DATA TO PROCESS section start

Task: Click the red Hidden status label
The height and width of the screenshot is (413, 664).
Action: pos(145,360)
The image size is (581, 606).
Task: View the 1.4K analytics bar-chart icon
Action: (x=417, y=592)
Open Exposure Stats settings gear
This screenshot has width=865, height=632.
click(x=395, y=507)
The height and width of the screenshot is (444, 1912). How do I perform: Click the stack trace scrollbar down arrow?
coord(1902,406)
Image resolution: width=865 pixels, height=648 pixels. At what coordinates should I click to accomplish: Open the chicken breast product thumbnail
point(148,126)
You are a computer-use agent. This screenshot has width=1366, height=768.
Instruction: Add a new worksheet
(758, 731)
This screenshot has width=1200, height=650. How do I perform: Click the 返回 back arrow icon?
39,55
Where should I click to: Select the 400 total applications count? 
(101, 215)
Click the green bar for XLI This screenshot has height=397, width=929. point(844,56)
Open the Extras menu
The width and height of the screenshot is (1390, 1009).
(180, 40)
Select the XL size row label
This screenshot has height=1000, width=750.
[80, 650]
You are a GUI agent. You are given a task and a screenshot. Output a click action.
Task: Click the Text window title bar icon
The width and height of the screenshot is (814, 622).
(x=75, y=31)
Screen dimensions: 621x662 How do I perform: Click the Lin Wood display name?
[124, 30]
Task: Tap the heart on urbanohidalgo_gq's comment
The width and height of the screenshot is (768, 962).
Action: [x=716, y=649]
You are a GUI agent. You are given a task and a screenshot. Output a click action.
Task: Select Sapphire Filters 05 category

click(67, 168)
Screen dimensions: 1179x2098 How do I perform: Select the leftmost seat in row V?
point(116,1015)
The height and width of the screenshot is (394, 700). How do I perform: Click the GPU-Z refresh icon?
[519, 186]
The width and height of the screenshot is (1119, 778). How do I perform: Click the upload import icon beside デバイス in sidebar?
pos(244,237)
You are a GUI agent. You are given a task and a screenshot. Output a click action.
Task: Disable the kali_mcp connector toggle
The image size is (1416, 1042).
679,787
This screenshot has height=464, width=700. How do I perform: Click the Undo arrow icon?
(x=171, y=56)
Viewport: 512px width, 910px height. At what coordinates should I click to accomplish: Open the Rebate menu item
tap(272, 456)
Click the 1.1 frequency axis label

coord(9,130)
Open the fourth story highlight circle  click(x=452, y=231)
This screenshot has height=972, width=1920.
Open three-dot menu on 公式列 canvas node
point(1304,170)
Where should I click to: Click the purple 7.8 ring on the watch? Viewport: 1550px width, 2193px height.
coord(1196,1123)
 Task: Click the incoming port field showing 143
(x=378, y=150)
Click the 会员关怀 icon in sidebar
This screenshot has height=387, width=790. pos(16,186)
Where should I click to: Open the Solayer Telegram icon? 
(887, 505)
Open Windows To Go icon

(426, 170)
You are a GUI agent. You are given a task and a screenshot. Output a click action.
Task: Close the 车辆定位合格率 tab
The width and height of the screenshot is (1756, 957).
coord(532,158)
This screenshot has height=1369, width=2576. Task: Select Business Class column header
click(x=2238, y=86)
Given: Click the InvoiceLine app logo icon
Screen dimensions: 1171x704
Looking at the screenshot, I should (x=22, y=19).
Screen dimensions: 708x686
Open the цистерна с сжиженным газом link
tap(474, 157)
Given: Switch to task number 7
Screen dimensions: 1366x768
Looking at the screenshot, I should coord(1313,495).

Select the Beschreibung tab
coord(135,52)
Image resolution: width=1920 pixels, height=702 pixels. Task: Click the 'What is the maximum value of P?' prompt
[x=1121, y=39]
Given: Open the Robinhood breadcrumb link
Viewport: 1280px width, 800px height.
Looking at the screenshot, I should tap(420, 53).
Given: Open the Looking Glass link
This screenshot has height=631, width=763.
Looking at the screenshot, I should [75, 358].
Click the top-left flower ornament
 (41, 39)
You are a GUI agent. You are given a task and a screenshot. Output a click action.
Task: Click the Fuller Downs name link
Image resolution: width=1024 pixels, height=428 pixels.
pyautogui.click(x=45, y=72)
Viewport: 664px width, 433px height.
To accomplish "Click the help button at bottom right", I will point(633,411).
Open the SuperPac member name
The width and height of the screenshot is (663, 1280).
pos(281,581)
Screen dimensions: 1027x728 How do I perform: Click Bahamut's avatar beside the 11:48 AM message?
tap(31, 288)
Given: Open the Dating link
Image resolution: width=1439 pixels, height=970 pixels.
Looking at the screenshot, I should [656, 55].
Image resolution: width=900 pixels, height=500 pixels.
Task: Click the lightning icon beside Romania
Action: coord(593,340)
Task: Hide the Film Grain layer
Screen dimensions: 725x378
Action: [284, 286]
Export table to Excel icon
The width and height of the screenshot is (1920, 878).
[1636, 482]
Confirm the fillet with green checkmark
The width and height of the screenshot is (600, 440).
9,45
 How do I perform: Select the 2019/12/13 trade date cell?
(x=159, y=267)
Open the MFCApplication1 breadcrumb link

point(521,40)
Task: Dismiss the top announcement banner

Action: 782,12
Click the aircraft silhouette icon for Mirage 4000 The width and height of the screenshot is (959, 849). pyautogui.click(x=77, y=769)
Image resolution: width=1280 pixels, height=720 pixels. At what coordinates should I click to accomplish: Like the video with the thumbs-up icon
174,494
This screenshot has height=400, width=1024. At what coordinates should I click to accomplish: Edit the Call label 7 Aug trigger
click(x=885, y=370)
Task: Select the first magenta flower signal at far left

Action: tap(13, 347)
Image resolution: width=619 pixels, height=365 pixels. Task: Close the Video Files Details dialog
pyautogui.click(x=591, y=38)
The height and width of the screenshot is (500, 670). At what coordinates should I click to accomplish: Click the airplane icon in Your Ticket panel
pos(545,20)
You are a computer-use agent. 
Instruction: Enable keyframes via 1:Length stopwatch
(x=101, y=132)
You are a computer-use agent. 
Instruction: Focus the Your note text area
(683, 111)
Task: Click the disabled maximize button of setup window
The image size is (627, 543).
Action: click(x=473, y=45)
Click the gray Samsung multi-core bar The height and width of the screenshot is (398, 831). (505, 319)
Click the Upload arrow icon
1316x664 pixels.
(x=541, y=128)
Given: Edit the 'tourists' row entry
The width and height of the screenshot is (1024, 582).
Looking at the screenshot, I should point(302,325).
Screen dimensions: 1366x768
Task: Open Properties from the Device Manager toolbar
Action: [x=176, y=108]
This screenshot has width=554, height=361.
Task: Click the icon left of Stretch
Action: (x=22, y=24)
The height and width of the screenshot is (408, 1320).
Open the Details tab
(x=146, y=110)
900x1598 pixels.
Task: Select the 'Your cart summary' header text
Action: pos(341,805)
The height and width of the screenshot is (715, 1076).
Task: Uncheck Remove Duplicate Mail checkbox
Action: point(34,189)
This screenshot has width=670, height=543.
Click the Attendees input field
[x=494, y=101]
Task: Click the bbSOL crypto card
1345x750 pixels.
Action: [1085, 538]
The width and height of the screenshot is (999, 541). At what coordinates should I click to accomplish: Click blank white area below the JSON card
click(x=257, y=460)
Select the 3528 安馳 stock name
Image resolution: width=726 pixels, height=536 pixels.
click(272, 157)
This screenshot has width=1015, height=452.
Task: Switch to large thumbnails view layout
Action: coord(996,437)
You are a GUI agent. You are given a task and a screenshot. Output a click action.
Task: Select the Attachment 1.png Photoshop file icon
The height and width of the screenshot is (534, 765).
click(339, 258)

DATA TO PROCESS section end

* [HOW TO COMPLETE THIS TASK] Keep only the lines from the one containing "Select the 3528 安馳 stock name" to the end of the entries, and repeat them exactly.

* [SOLVED PROBLEM]
Select the 3528 安馳 stock name
Image resolution: width=726 pixels, height=536 pixels.
click(272, 157)
This screenshot has width=1015, height=452.
Task: Switch to large thumbnails view layout
Action: coord(996,437)
You are a GUI agent. You are given a task and a screenshot. Output a click action.
Task: Select the Attachment 1.png Photoshop file icon
The height and width of the screenshot is (534, 765).
click(339, 258)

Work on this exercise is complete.